====== DATA FOR THE TASK
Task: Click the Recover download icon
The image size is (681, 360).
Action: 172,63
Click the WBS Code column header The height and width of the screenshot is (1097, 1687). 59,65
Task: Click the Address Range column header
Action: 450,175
============
§ TASK TO COMPLETE
Please write out all of the records above as a JSON list of strings, one string per line, with blank lines left out.

§ RESPONSE FOR THIS EXERCISE
[
  "Task: Click the Recover download icon",
  "The image size is (681, 360).",
  "Action: 172,63",
  "Click the WBS Code column header The height and width of the screenshot is (1097, 1687). 59,65",
  "Task: Click the Address Range column header",
  "Action: 450,175"
]